ST. PAUL, Minn. – More Americans are becoming interested in alternative medicine. And acceptance by mainstream health care providers is growing too – especially when certain therapies are used to complement more traditional forms of treatment.
Medical doctors now say they want more training in alternative therapies such as biofeedback, acupuncture, massage and herbal medicine. Some want to learn the techniques; others want to know what their patients are using so they can inform them of relative benefits and risks.
Four factors.
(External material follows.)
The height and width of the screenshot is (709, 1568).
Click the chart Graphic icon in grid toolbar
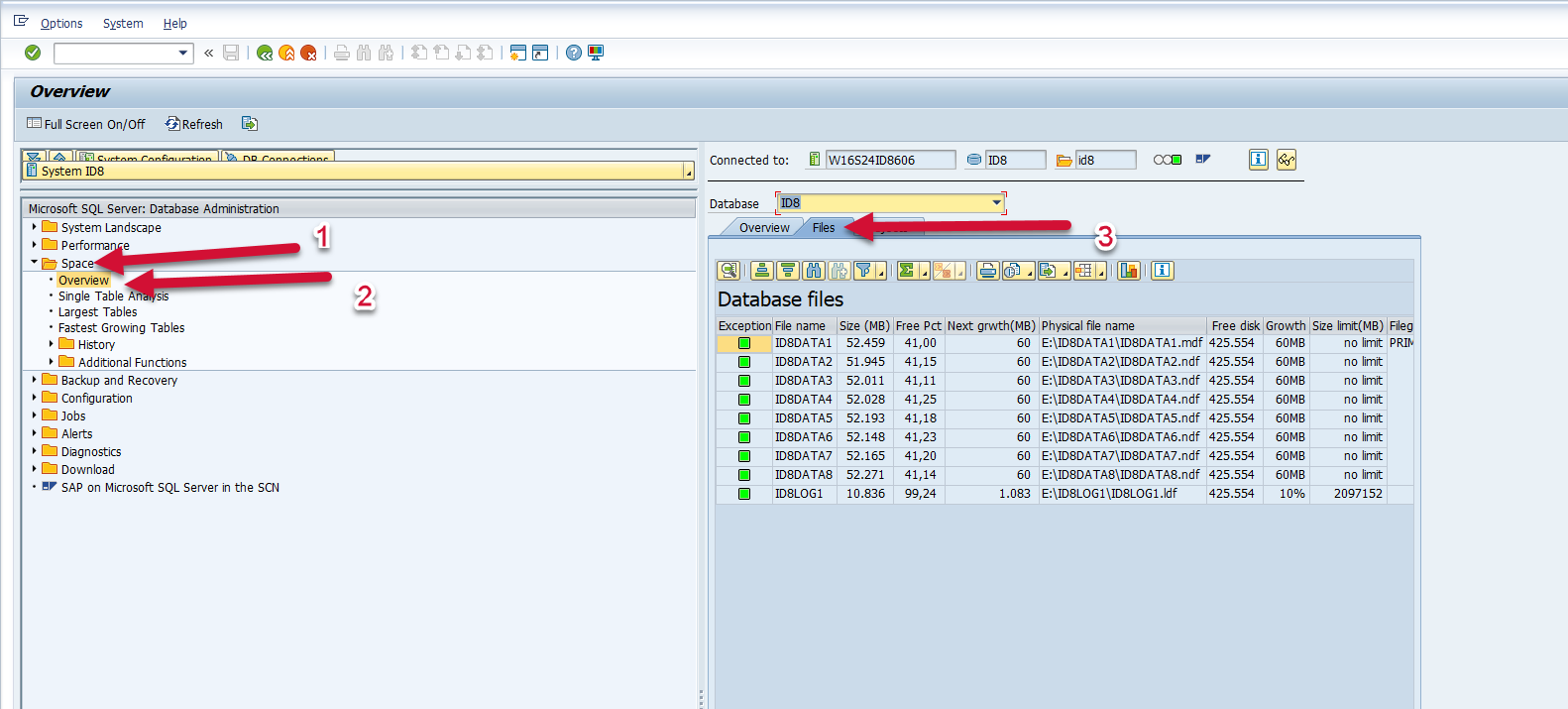[x=1128, y=271]
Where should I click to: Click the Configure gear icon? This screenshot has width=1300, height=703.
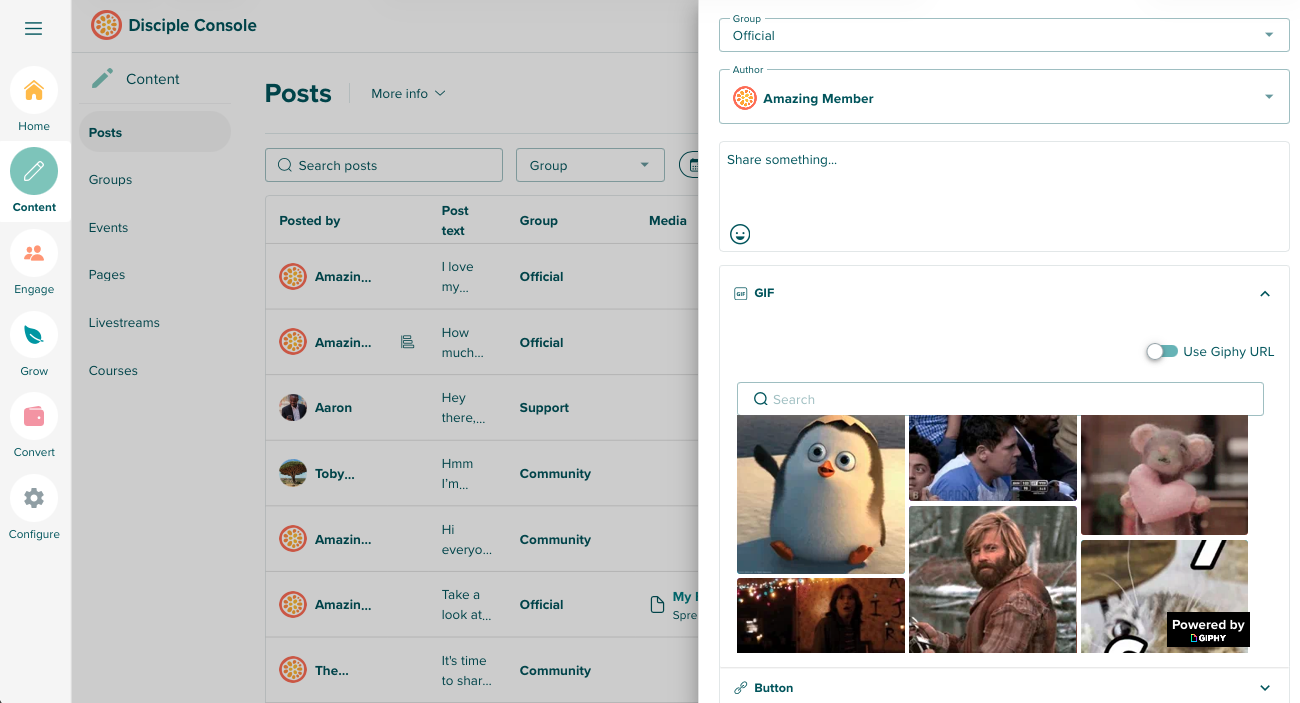(x=34, y=498)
Consumer interest in complementary and alternative medicine is driven by four factors, said Marilyn Adams Maiser, educator with the University of Minnesota Extension Service.
* Disenchantment with mainstream medicine.
* Recognition that most diseases are chronic and few are ever cured.
* Consumer demand for options.
“Some people dislike or don’t tolerate drug therapy,” Maiser said. Others prefer to try less invasive treatments (for example, to avoid surgery).
* A need for a relationship, personal attention and interaction with caregivers. “People want to be known and cared about,” said Maiser, a regional health and nutrition educator at Waconia.
It’s very important to see your doctor before trying alternative therapies. “You absolutely need to talk to your doctor first,” Maiser said. “It’s especially important not to change or quit a medication until you have your doctor’s OK.”
Indicative of the growing acceptance of alternative medicines is the National Center for Complementary and Alternative Medicine. Established by Congress in 1998, it’s an agency of the federal Department of Health and Human Services.
Its Web site, www.nccam.nih.gov, has information, including consumer advisories.
Not fool-proof. Alternative medicine is not a cure for everything, Maiser emphasizes. “If you require critical care, conventional medicine with its base of drugs, surgery, laboratory and imaging technology is the best system of care.”
Many illnesses and medical conditions cannot be treated effectively with alternative medicine. Always check with your doctor before trying alternative therapies or changing medications.
Other precautions if you’re considering using alternative therapies:
* Do your homework. Learn both the potential benefits and risks of a therapy.
* Talk to your doctor about what you’ve learned and what you’re considering.
* Avoid herbal and aroma therapies while pregnant.
* Fasting, enemas and some herbs are not suitable for kids.
* Adults should not fast for more than two days.
* Avoid high-dose nutrition supplements without professional supervision.
* Always consult a medical doctor if you have questions regarding your health.